MATERIAL FOR THIS EXERCISE -

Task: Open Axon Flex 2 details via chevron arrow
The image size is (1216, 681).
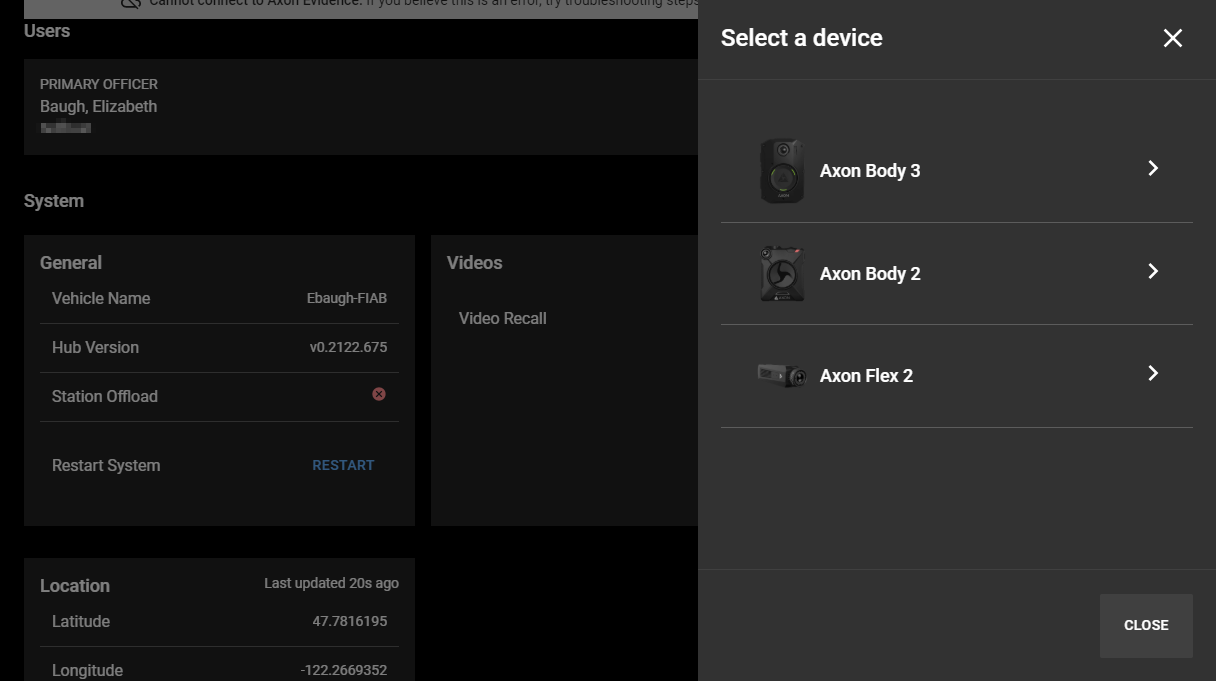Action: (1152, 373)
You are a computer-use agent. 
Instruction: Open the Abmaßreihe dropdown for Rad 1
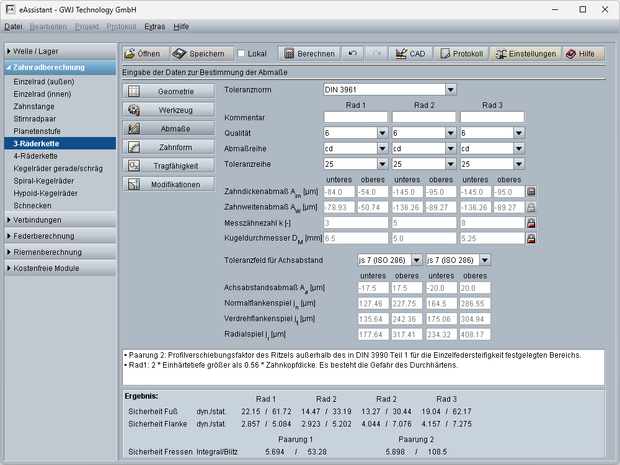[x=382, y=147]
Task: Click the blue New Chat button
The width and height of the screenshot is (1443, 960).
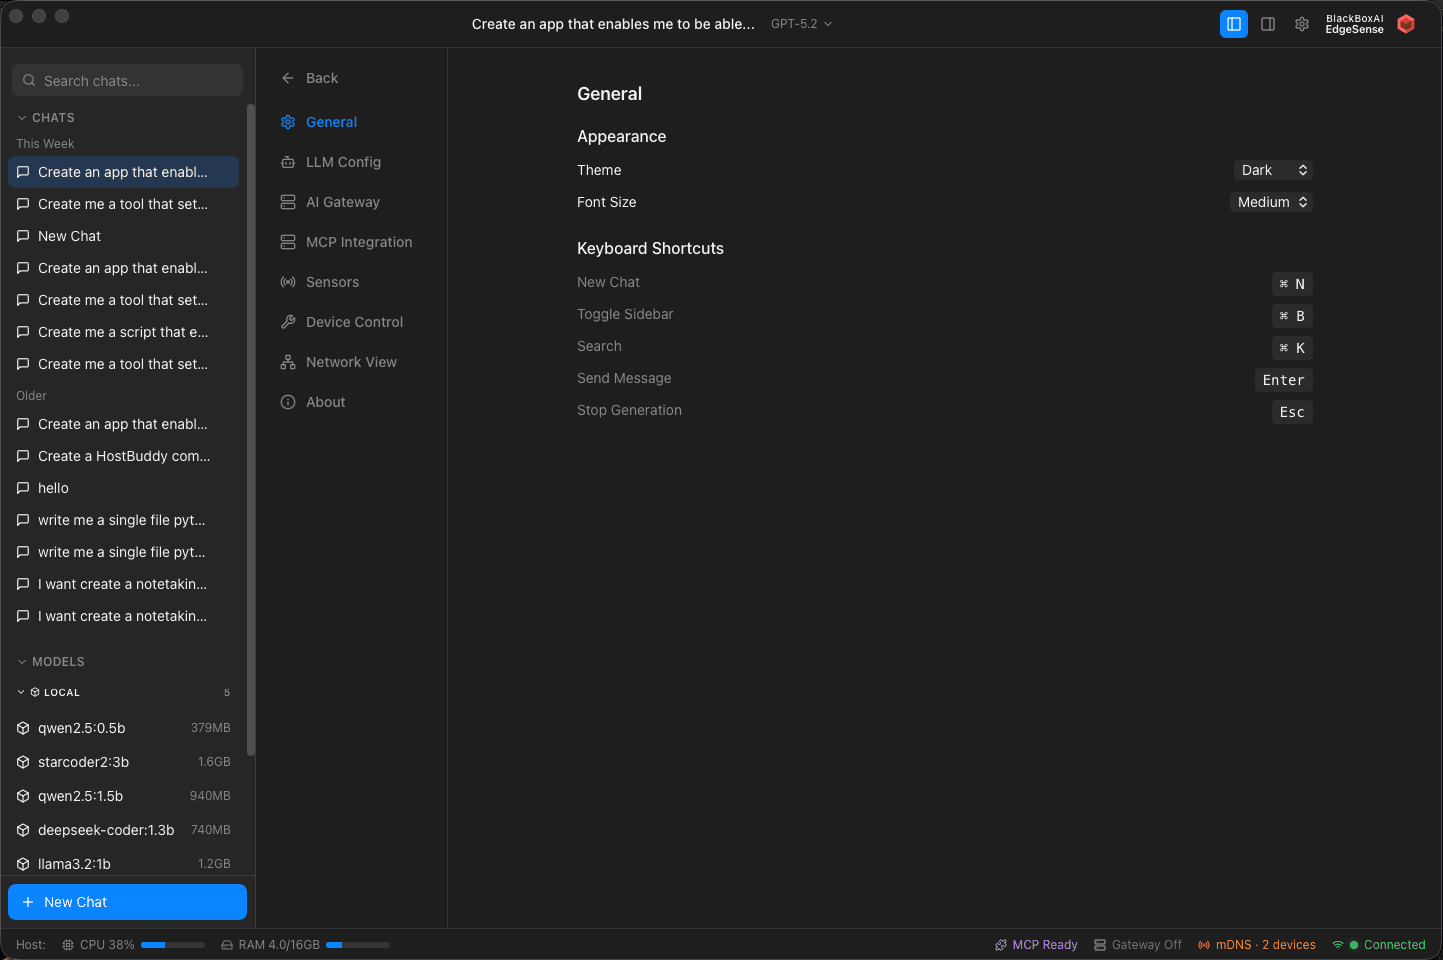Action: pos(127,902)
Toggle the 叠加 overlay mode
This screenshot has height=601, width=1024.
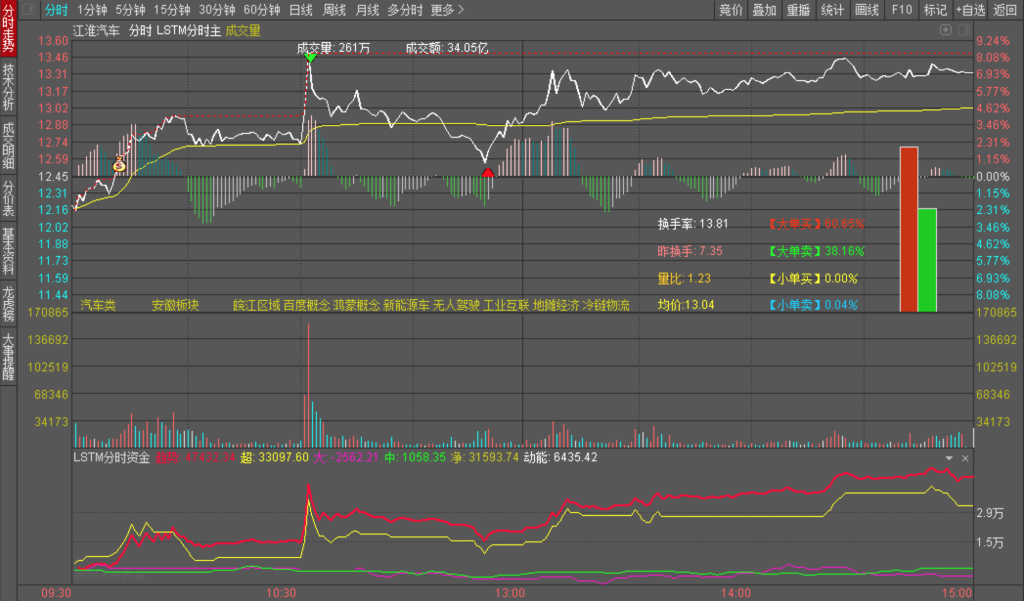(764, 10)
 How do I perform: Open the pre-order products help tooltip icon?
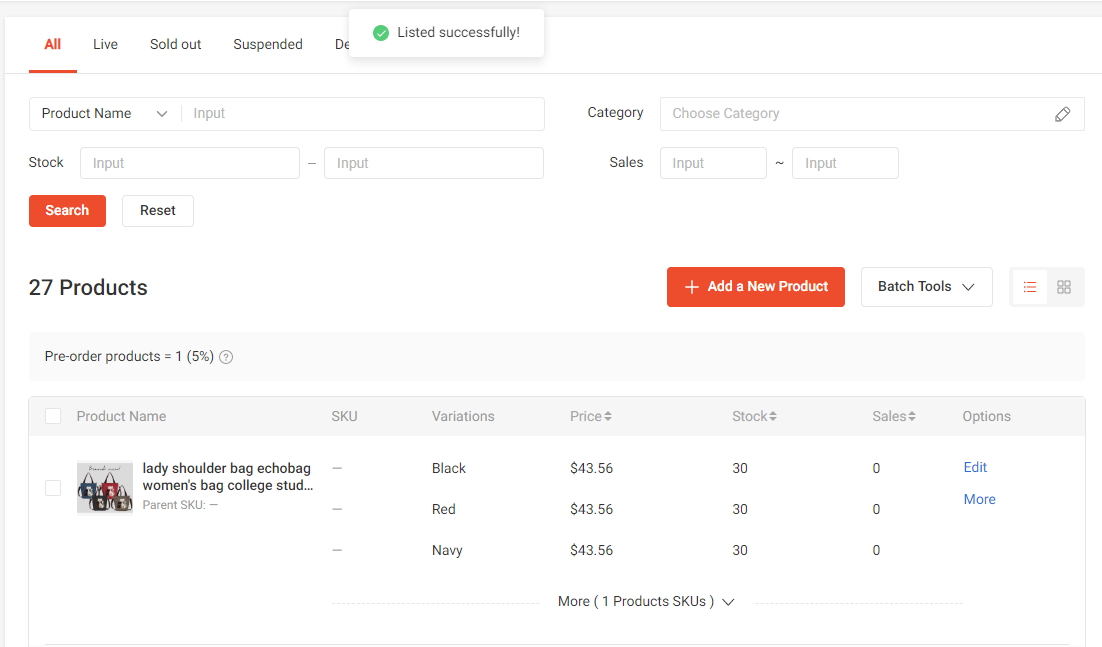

WHAT YOU SHOULD DO - Your answer must be exactly the lines from the one containing "The width and" through the last line of the records above, both included, with every picture left out.

ANSWER TO THIS PROBLEM -
The width and height of the screenshot is (1443, 960).
Action: pos(127,902)
Toggle the 叠加 overlay mode
This screenshot has height=601, width=1024.
(764, 10)
 How do I perform: Open the pre-order products help tooltip icon?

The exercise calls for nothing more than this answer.